## EXCERPTED RECORDS
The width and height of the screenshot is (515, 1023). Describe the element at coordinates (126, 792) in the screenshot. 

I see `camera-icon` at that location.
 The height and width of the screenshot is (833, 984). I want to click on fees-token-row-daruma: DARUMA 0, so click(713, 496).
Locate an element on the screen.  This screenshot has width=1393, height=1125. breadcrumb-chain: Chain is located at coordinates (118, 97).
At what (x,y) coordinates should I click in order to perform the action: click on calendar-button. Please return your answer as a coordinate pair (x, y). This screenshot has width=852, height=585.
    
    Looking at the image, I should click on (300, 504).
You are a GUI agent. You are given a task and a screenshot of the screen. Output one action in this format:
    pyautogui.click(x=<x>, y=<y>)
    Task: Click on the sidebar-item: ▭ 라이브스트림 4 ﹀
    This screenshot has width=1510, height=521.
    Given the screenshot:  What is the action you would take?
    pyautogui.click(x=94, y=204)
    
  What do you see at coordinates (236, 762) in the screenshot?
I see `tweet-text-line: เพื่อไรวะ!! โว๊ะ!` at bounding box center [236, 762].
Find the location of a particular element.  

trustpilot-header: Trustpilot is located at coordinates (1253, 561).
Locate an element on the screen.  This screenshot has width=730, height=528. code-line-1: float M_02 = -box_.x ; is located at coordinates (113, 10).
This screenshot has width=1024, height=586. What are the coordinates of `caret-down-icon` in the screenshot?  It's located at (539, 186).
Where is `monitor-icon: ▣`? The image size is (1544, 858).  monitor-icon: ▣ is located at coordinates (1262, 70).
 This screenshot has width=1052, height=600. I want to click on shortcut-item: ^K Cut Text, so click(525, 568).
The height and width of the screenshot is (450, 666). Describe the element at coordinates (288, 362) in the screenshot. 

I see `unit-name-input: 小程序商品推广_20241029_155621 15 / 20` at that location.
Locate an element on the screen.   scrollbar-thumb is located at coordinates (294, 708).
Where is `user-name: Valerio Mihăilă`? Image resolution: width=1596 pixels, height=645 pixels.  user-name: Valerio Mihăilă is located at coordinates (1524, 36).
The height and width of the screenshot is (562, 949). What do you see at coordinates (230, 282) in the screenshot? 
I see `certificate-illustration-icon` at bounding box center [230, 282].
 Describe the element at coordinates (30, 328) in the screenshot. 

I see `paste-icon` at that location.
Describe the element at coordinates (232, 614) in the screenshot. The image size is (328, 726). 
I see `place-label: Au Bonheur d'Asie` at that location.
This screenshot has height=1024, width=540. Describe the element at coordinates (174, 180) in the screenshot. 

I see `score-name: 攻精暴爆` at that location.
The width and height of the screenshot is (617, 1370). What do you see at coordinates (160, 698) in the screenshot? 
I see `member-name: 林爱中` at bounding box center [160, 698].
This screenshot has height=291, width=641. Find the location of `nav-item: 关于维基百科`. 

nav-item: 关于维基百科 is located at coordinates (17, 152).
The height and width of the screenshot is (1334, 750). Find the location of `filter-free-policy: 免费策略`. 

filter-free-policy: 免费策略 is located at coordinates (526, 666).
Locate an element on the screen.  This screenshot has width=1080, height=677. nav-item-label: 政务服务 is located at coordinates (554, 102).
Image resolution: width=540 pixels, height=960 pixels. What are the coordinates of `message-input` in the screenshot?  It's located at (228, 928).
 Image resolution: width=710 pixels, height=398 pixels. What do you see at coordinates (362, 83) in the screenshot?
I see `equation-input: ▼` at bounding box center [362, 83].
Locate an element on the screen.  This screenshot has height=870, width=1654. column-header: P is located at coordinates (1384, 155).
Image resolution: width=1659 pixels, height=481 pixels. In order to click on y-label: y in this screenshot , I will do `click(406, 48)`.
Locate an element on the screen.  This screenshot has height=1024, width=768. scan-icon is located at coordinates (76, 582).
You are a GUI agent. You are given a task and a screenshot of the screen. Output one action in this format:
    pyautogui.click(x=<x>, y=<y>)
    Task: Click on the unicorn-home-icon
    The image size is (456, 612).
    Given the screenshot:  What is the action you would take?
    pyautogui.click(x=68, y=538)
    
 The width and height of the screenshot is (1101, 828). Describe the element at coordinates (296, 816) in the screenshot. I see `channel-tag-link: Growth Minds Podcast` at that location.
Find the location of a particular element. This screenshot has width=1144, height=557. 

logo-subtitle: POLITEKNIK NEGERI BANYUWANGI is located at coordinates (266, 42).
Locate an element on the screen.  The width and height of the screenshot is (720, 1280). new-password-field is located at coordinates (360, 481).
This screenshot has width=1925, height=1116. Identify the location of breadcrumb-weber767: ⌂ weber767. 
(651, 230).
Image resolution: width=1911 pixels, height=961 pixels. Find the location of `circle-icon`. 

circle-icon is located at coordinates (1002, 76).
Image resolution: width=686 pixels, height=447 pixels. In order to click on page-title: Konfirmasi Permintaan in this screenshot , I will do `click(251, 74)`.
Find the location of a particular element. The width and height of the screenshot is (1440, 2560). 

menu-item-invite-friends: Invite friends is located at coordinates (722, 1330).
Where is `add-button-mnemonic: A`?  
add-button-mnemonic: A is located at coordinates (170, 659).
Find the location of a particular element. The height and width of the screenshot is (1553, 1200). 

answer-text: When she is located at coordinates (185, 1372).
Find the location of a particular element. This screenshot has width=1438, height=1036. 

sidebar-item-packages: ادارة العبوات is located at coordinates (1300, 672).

## TRY IT
Rewrite the lines from the one containing "coordinates (113, 10)." through the one containing "This screenshot has width=1052, height=600.", inclusive, swapping "caret-down-icon" for "chevron-down-icon" and keeping everything else the same. Return only those lines.

## RESULT
Locate an element on the screen.  This screenshot has width=730, height=528. code-line-1: float M_02 = -box_.x ; is located at coordinates (113, 10).
This screenshot has width=1024, height=586. What are the coordinates of `chevron-down-icon` in the screenshot?  It's located at (539, 186).
Where is `monitor-icon: ▣`? The image size is (1544, 858).  monitor-icon: ▣ is located at coordinates (1262, 70).
 This screenshot has width=1052, height=600. I want to click on shortcut-item: ^K Cut Text, so click(525, 568).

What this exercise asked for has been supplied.